Deans' stroke musings

Changing stroke rehab and research worldwide now.Time is Brain!Just think of all the trillions and trillions of neurons that DIE each day because there are NO effective hyperacute therapies besides tPA(only 12% effective). I have 493 posts on hyperacute therapy, enough for researchers to spend decades proving them out. These are my personal ideas and blog on stroke rehabilitation and stroke research. Do not attempt any of these without checking with your medical provider. Unless you join me in agitating, when you need these therapies they won't be there.

What this blog is for:

Shortly after getting out of the hospital and getting NO information on the process or protocols of stroke rehabilitation and recovery I started searching on the internet and found that no other survivor received useful information. This is an attempt to cover all stroke rehabilitation information that should be readily available to survivors so they can talk with informed knowledge to their medical staff.
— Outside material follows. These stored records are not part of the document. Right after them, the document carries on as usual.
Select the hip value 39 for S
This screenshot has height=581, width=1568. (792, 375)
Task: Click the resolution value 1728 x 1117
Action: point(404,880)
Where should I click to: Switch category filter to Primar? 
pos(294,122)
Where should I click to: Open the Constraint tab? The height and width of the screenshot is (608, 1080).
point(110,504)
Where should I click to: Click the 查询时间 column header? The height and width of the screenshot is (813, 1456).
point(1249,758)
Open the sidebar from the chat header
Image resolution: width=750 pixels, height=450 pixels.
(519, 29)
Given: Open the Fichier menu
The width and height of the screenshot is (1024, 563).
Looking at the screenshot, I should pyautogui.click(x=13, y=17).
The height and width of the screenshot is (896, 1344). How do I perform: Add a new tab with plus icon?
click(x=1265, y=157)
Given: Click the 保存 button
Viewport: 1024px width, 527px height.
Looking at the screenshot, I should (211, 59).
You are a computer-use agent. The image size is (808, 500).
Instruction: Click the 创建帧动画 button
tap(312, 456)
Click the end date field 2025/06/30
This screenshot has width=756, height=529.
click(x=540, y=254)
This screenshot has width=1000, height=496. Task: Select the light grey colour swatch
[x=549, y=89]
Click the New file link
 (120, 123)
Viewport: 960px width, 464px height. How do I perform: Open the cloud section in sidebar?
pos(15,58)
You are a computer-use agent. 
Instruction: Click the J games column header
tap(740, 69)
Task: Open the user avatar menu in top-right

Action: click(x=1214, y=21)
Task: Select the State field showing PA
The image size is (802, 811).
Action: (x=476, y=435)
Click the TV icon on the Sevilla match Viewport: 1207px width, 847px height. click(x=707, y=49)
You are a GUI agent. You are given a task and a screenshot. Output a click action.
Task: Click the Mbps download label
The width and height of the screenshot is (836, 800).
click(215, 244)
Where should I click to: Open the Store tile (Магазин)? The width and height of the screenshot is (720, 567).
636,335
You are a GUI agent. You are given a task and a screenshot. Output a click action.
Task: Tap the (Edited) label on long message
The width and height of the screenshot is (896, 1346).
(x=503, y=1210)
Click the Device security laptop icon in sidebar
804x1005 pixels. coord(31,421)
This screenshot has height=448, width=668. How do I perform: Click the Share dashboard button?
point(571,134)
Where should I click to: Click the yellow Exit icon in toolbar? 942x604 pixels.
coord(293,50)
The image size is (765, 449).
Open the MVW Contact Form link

It's quite disgusting that this information is not available from every stroke association and doctors group.
My back ground story is here:

Wednesday, February 19, 2014

Motor recovery of the ipsilesional upper limb in subacute stroke

I don't understand. Ipsilesional : the symptoms occur on the same side of the body as the lesion.Are they trying to say the good side has recovery problems? I don't remember doing any rehab on the 'good' arm. Amy?
NARIC Accession Number: J67512.  What's this?
ISSN: 0003-9993.
Author(s): Metrot, Julien; Froger, Jerome; Hauret, Isabelle; Mottet, Denis; van Dokkum, Liesjet; Laffont, Isabelle.
Publication Year: 2013.
Number of Pages: 8.
Abstract: Study investigated the time-related changes in motor performance of the ipsilesional upper limb in subacute poststroke patients by using clinical and kinematic assessments. Nineteen stroke patients were included in the study less than 30 days after a first unilateral ischemic/hemorrhagic stroke. The control group was composed of age-matched, healthy volunteers. Clinical and kinematic assessments were conducted once a week during 6 weeks and 3 months after inclusion. Clinical measures consisted of the Fugl-Meyer Assessment, the Box and Block Test (BBT), the Nine-Hole Peg Test (9HPT), and the Barthel Index. A 3-dimensional motion recording system was used during a reach-to-grasp task to analyze movement smoothness, movement time, and peak velocity of the hand. Healthy controls performed both clinical (BBT and 9HPT) and kinematic evaluations within a single session. Results indicated that recovery of ipsilesional upper arm capacities increased over time and leveled off after a 6-week period of rehabilitation, corresponding to 9 weeks poststroke. At study discharge, patients demonstrated similar ipsilesional clinical scores to controls but exhibited less smooth reaching movements. No effect was found of the hemispheric side of the lesion on ipsilesional motor deficits. The findings provide evidence that ipsilesional motor capacities remain impaired at least 3 months after stroke, even if clinical tests fail to detect the impairment.


  1. I've never heard of the word ipsilesional. Maybe a much smarter than me neuro PT would have heard of it.

  2. Its why I need minions, I need knowledge to feed my brain.